The dramatic spread of the COVID-19 delta variant has helped splinter the opinions of long-term care administrative and nursing leaders about when census might return to pre-pandemic levels.

Nearly 22% of respondents in the third annual McKnight’s Mood of the Market Survey said census was “already there” at their respective facilities, while another 19% felt they would be back by the end of 2021. 

There also were nearly 10% of respondents, however, who said that census would “never” return to pre-pandemic levels. An additional 14% estimated it would take until 2023 (10%) or “2024 or beyond” (4%) to return to them.

The figures constitute key findings from the third annual McKnight’s Mood of the Market Survey. The industry’s largest independent gauge of skilled nursing leader sentiment gathered the attitudes of 627 long-term care administrators and nurse managers between July 28 and Aug. 3, 2021. A random drawing for five $100 gift cards was offered as incentive to participate.
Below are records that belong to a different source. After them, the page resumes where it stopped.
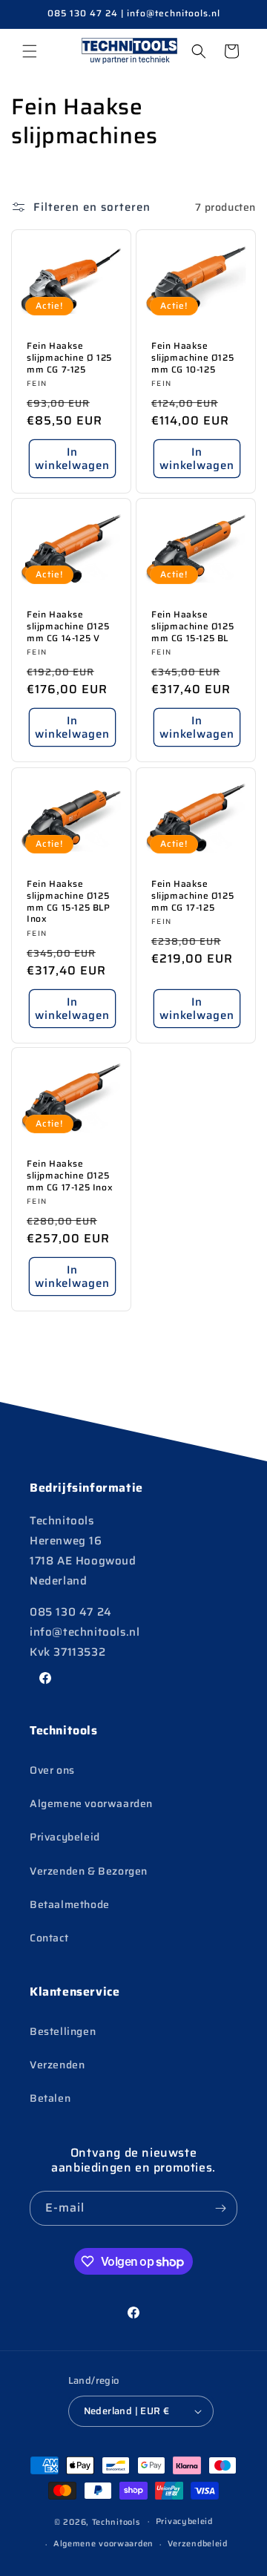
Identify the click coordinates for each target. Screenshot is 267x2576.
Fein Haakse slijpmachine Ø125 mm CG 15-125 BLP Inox (69, 901)
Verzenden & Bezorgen (89, 1871)
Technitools (116, 2521)
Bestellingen (63, 2031)
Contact (49, 1938)
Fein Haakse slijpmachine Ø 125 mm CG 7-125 (69, 358)
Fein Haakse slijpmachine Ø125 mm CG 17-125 (192, 895)
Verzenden (57, 2064)
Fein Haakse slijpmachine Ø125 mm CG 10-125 (192, 358)
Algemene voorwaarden (91, 1803)
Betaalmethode (70, 1904)
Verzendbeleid (198, 2543)
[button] (29, 51)
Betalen (50, 2098)
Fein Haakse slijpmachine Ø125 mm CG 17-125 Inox (70, 1175)
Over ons (52, 1770)
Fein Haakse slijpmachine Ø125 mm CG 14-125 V (68, 626)
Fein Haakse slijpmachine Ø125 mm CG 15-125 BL (192, 626)
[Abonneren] (220, 2208)
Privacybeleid (65, 1837)
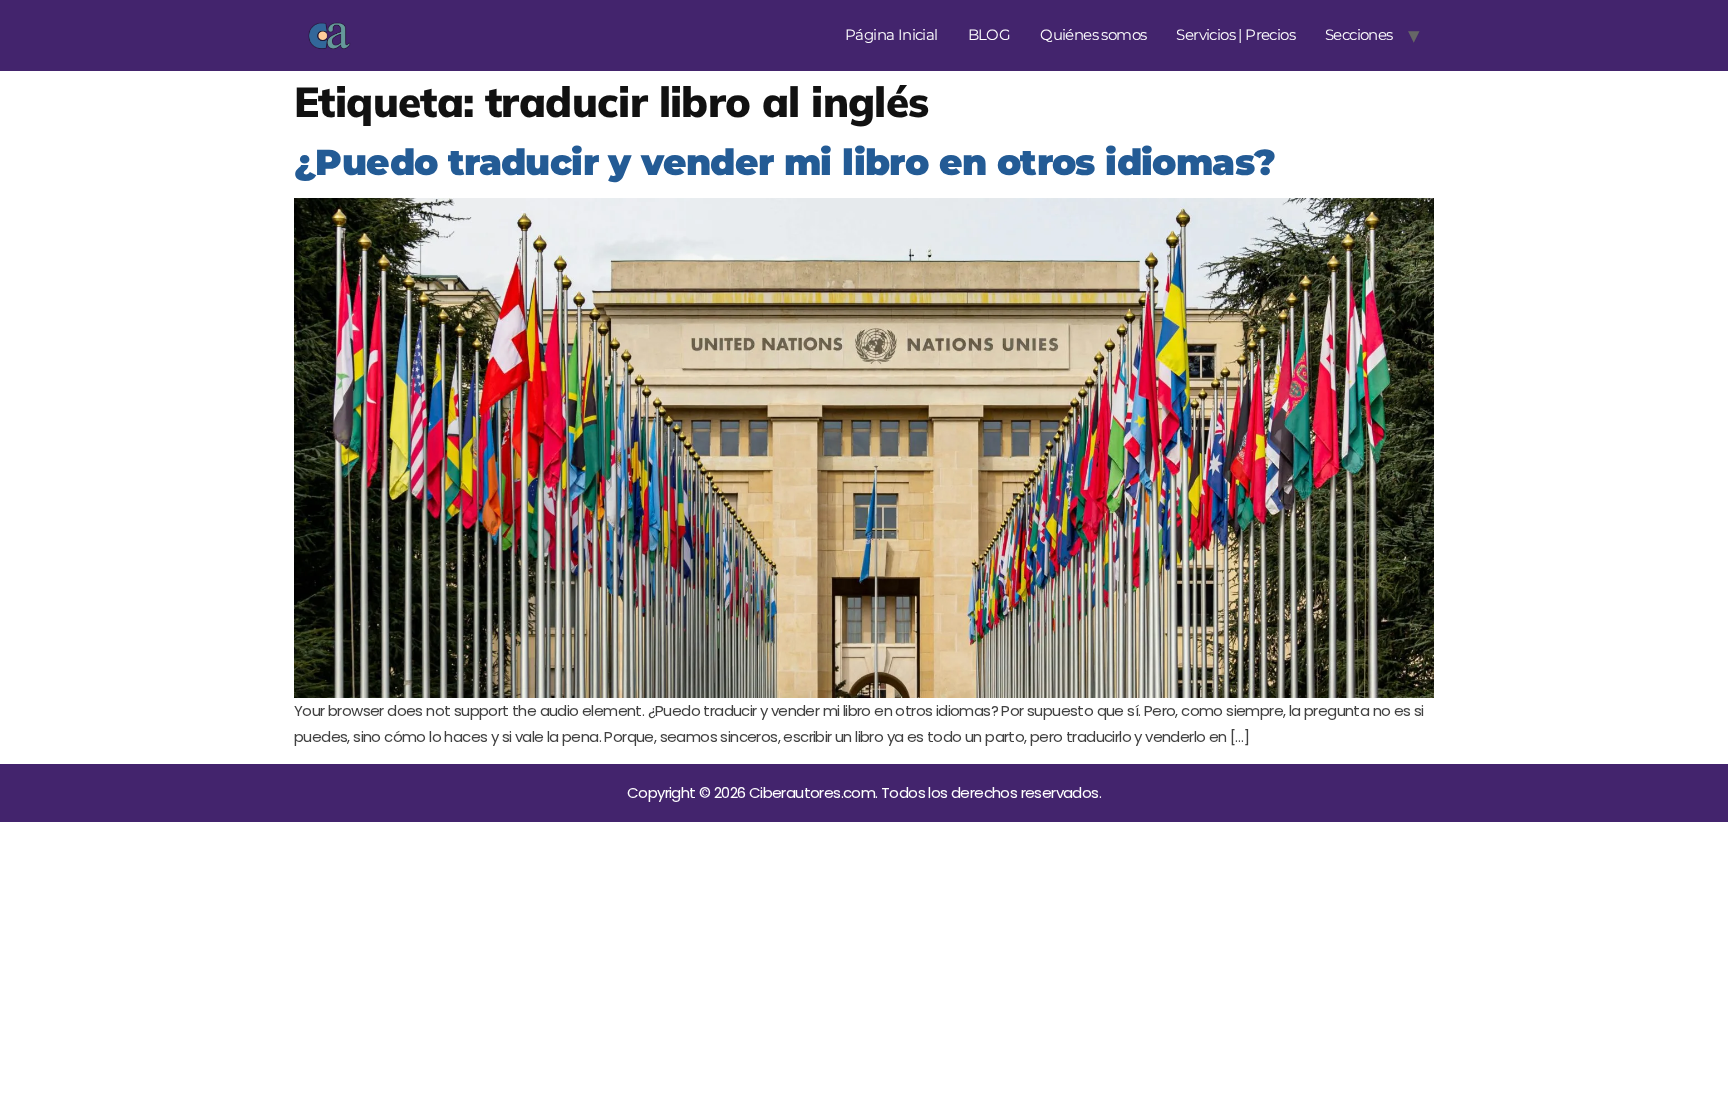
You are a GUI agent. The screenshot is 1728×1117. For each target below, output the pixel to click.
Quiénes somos (1093, 34)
On a national average, nursing home census fell more than 13 percentage points after pandemic conditions were declared in March 2020. It hit a record low average of about 67% in February of this year, according to Mark Parkinson, the president and CEO of the American Health Care Association. His census goal for the industry was growth of at least 1% per month, which has been a struggle to achieve. 

“If census doesn’t recover at all, or recovers slower than that, the sector has a real problem,” Parkinson said at the time.

The National Investment Center for Seniors Housing & Care reported Wednesday that skilled nursing census rose from 71.2% in January to 74.1% at the end of June. That is still more than 11% below pre-pandemic levels, according to NIC senior principal Bill Kauffman.

Census levels’ financial implications are huge. Some operators have had to restrict admissions due to staff shortages, creating a vicious cycle of depressed occupancy levels.

“I talked to a CEO in Michigan who has probably 14 or 15 facilities, and he said they were having to turn people away because they don’t have enough workers,” Total Compensation Solutions Principal and senior consultant Matt Leach told McKnight’s Long-Term Care News. “So census isn’t always about residents. It’s the workers.”

One way or another, lagging census means problems for providers — and there is no consensus when occupancy will fully return, as seen in the survey results.

More nods to mandates 

Respondents also revealed growing acceptance of COVID-19 staff vaccine mandates. In a McKnight’s reader survey conducted in December 2020, only 14% said their companies would likely make vaccination a condition of employment, while 47% said they would not.

By the first week of August, however — less than three weeks before President Biden announced a federal vaccination mandate for all nursing home employees would be put in place — the tide had already turned.

The percentage of providers saying they would impose their own mandates had more than doubled, to 30% — 8% had already issued a mandate, 12% said one was in the works and 10% said they were planning for one once vaccines were given full federal approval. (The Pfizer vaccine has since been fully approved and had the EUA label taken off.)

Meanwhile, those who said they wouldn’t impose a mandate had plummeted by half, to just under 24%. The percentage saying they didn’t know if a mandate would be put in place rose to 47%, from 38%, in the seven months between surveys.

In the most recent McKnight’s survey, nurses managers were slightly more pessimistic about the return of census levels than their administrator counterparts. Nearly 11% on the nurse side said census levels would “never” return, while only 8% of administrators felt the same way. In addition, 42% of administrators felt census would return to pre-pandemic levels by the end of this year, while only 38% of nurse leaders were as optimistic.

On the question of staff vaccine mandates, about 20% from both groups said they either “already do” have such conditions of employment or had them “in the works.” Administrators, however, took a harder line after that, with 12.5% saying that a staff mandate would be put in place once Emergency Use Authorization (EUA) labels started to come off vaccine choices. Only 7% of nurses felt the same way.

Meanwhile, by the beginning of August, 27% of nurse managers said their company would not mandate staff vaccinations, while 19% of administrators said the same.